14 The Judge held that they could not take under the substitutionary clause quoted because it said "if any child of mine shall die in my lifetime leaving a child or children who shall survive me …". The Judge said the word "shall" has its normal meaning of future tense. There was nothing in the context of the will to displace that normal and natural meaning. So the phrase "shall die I my lifetime" meant "shall hereafter die in my lifetime".

15 However, the Judge found for the two claimants under s 29 of the Wills, Probate and Administration Act 1939 (NSW). That provision was a copy of s 33 of the Wills Act 1837 (UK), designed to substitute grandchildren for a parent who was the son or daughter of the testator and who predeceased the testator.

16 Section 27 of the Wills Act 1970 (WA), on which the plaintiffs rely, as an alternative basis for relief, is similar to the New South Wales section except for its opening words "unless the contrary intention appears by the will". I quote s 27:


    "Substitutionary gift

    27(1) Unless the contrary intention appears by the will, where there is a disposition therein to a person who is a child or other issue of the testator for an estate or interest not determinable at or before the death of that person and that person dies in the lifetime of the testator leaving a child or children who survive the testator, the disposition does not lapse but takes effect as a substitutional disposition to such of the children of that person who survive the testator and if more than one in equal shares.



(Page 7)
    (2) This section applies whether the disposition referred to in subsection (1) of this section is to a person as a name or designated person or as a member of a class.

    (3) This section does not apply to a disposition to a person as one of two or more joint tenants."

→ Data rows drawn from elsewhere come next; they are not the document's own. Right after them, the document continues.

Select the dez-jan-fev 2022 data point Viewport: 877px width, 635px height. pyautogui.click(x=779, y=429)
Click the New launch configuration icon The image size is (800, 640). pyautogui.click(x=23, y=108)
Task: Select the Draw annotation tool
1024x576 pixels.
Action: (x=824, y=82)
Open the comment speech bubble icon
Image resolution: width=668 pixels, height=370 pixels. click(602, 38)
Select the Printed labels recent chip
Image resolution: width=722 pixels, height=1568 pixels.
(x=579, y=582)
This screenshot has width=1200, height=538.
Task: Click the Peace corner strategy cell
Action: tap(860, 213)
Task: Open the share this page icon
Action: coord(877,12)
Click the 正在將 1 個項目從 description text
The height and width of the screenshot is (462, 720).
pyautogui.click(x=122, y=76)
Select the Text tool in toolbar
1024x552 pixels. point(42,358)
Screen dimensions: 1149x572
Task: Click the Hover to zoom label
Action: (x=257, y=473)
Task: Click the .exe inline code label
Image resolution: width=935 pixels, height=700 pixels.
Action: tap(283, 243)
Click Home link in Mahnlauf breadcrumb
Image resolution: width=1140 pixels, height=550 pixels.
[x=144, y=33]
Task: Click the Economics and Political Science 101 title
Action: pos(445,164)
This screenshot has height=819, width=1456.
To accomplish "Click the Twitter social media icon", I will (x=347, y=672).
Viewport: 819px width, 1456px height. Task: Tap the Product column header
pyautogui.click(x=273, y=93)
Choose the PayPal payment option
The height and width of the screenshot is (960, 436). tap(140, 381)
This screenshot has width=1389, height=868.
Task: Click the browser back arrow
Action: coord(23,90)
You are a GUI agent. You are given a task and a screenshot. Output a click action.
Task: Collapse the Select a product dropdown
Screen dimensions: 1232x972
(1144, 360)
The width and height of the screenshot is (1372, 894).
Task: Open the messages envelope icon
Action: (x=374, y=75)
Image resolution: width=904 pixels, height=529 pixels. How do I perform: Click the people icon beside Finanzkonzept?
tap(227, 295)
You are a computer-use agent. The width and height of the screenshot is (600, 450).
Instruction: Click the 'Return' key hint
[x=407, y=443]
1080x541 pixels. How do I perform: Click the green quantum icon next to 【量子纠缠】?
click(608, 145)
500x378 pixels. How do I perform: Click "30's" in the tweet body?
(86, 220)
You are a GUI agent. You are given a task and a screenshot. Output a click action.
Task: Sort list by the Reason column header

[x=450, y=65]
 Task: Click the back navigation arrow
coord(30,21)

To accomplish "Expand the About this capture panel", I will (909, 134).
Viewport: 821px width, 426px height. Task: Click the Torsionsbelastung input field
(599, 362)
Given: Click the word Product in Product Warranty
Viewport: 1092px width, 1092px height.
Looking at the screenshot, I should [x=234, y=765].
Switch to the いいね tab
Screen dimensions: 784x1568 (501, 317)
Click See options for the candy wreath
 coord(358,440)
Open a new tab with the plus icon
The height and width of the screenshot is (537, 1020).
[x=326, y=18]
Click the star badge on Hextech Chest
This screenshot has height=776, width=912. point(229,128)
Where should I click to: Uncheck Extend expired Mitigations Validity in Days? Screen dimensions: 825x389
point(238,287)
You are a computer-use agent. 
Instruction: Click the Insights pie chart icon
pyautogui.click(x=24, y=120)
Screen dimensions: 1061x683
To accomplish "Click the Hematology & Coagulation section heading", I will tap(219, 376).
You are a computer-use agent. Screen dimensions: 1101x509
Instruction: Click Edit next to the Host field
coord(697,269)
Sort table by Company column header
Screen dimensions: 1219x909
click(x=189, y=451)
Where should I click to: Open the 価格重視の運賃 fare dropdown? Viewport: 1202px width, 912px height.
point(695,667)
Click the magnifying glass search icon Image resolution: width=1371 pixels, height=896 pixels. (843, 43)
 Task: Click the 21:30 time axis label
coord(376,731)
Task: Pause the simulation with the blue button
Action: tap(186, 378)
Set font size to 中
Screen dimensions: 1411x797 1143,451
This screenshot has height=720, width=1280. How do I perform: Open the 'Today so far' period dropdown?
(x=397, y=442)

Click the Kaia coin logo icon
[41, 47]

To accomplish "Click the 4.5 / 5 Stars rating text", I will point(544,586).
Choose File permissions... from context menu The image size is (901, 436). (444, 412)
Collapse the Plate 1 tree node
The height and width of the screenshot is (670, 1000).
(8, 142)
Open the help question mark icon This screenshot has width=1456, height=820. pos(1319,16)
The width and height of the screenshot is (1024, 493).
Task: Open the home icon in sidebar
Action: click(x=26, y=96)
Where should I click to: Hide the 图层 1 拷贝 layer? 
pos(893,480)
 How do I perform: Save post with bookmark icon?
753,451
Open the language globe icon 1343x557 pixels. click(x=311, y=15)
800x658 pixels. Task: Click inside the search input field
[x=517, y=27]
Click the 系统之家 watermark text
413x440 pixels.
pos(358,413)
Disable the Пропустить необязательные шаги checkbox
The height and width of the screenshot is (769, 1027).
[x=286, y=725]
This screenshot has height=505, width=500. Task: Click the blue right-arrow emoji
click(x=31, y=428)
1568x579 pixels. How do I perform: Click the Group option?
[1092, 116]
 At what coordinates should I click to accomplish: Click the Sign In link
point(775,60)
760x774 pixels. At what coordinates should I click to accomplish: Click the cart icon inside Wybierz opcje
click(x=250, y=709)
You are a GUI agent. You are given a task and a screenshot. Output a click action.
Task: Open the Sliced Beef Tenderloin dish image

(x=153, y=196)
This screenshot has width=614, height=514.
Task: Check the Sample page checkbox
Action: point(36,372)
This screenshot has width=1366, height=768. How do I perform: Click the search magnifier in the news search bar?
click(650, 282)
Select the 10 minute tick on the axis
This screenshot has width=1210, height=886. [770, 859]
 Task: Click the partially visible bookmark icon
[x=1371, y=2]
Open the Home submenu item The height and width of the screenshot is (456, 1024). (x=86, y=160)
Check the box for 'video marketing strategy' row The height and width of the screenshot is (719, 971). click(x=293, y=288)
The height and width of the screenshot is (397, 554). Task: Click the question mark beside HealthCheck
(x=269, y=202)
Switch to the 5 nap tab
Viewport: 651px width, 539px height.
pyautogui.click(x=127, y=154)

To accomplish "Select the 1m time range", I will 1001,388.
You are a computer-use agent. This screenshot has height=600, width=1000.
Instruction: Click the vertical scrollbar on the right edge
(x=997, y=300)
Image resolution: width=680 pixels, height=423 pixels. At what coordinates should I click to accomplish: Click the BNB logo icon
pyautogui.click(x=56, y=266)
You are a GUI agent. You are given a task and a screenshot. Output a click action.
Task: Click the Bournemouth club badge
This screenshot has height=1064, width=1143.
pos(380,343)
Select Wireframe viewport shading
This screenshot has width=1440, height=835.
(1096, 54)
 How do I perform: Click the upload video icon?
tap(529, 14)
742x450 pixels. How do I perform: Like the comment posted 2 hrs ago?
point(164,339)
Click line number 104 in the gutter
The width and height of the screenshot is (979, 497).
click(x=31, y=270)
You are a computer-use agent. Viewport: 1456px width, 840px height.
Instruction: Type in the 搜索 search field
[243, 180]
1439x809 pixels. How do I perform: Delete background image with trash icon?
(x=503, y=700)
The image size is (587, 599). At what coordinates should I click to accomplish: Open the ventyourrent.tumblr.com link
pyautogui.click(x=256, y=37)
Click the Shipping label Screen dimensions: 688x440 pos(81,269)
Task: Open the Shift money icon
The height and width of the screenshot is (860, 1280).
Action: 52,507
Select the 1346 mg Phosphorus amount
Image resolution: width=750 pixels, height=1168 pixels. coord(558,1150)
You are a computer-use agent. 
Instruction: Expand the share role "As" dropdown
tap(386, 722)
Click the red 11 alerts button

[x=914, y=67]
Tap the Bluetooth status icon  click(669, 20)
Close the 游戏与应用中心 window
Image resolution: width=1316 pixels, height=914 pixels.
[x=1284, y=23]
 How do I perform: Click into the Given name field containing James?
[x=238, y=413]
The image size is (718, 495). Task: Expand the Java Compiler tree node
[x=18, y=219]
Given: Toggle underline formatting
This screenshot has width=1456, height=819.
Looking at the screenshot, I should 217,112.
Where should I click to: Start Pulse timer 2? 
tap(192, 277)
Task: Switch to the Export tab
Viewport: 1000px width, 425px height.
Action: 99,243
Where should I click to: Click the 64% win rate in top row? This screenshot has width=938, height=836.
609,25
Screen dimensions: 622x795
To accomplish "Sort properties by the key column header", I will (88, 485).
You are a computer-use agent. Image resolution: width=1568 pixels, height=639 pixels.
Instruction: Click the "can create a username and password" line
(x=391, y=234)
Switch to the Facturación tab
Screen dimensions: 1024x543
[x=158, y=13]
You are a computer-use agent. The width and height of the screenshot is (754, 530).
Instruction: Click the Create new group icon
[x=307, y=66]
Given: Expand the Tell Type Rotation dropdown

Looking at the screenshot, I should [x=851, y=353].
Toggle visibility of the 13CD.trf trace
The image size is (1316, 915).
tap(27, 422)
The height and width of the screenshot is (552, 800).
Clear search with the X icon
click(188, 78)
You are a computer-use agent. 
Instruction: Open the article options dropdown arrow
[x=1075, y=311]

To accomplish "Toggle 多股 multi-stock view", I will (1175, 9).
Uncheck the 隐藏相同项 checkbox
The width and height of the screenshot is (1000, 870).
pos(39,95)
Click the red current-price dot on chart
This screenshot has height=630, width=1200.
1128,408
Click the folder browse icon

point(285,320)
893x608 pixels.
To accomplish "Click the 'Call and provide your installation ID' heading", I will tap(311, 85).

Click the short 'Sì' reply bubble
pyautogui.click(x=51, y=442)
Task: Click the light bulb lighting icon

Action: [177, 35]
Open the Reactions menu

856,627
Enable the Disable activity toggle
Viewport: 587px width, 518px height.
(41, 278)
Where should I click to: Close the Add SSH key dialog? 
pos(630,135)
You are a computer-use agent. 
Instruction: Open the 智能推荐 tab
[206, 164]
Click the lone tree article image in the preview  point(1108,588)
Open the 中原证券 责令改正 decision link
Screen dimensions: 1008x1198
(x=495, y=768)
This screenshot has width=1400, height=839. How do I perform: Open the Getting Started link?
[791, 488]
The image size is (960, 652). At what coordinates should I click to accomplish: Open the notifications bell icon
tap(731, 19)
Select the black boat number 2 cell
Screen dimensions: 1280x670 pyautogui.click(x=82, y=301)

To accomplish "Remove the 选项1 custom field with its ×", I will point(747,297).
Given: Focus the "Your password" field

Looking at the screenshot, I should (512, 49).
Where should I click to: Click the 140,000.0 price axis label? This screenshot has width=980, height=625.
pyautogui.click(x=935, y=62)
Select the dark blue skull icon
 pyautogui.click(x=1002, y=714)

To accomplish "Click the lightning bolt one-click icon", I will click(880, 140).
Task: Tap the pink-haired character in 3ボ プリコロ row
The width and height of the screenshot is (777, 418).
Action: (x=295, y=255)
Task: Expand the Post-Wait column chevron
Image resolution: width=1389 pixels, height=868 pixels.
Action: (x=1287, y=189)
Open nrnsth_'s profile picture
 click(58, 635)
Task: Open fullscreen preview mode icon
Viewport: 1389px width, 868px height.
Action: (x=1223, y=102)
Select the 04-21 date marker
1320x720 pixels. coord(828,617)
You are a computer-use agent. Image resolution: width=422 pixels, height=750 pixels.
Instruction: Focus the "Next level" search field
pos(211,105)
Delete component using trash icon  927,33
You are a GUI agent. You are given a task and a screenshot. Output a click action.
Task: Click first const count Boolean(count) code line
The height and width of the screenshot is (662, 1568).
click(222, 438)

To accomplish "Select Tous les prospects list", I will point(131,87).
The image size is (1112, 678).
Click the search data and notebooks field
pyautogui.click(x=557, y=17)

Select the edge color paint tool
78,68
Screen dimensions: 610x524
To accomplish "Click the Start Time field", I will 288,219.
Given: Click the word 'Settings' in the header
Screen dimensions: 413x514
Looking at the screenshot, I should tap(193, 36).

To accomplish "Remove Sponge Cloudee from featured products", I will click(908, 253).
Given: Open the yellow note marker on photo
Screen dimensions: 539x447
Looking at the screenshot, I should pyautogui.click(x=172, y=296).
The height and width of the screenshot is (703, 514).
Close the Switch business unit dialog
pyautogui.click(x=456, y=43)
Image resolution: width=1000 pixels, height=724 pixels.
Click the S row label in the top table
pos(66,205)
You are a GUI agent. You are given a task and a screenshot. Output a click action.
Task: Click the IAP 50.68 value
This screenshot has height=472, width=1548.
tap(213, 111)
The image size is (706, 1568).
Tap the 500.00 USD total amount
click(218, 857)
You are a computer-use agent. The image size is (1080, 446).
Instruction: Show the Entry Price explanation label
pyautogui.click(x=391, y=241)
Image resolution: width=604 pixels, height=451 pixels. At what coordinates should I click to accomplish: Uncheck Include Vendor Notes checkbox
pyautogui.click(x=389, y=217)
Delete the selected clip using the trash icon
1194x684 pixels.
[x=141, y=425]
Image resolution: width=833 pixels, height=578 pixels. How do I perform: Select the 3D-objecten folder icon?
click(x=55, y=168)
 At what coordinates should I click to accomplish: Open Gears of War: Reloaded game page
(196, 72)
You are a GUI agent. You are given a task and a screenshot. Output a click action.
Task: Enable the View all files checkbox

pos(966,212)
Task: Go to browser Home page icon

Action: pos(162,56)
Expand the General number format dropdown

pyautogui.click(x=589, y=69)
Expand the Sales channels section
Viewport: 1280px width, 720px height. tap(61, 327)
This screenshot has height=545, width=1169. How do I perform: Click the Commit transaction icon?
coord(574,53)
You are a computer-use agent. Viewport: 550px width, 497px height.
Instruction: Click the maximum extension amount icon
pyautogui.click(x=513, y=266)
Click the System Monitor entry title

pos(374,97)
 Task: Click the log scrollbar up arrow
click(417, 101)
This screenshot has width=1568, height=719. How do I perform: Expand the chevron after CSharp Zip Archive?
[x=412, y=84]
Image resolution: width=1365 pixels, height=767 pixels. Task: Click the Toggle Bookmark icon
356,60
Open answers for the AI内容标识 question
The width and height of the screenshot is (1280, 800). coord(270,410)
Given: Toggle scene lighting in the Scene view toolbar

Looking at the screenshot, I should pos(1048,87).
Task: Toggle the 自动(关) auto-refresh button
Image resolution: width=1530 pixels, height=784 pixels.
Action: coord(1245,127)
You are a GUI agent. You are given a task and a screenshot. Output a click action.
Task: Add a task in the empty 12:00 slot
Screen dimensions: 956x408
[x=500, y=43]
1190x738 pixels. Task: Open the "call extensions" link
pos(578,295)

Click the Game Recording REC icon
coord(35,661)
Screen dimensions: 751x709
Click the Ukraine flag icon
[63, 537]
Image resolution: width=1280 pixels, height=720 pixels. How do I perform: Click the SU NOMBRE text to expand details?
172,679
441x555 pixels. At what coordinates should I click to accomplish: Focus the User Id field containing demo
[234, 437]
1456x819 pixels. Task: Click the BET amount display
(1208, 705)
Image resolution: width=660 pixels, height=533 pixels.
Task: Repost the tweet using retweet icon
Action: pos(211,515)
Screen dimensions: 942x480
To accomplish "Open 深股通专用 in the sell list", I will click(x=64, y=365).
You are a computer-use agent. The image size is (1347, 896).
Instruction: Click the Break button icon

17 I return to the proper construction of cl 3. Despite the view of Adam J in McPherson that it is not the habit of a testatrix to refer to a dead child as a child when she is seeking to make bequests in her will, I consider the natural and ordinary meaning of cl 3 is that the property is to go to the children that survive her subject to a substitutionary gift in favour of the grandchildren of those children who predecease her. I consider that clause applies for the benefit of the plaintiffs in this case whose mother died long before the testatrix made her will. The construction urged upon me by the defendants seeks to add, in effect, two words so that the clause reads:

    "To divide it equally amongst those of my children [now living] that survive me."
    That is not a natural interpretation. That is a strained interpretation, adding words to restrict the ordinary and natural interpretation of the clause. I also note that the word "shall" which played a big part in the McPherson decision is not present. Clause 3 does not say "those of my children who shall survive me", "shall" being a word referring to the future. I consider the interpretation advocated by the plaintiffs is correct.

18 I do not consider that s 27 of the Wills Act applies. I think there is contrary intention in the will to benefit the children of the child who predeceased the testatrix so that the substitutionary provision of s 27 is excluded.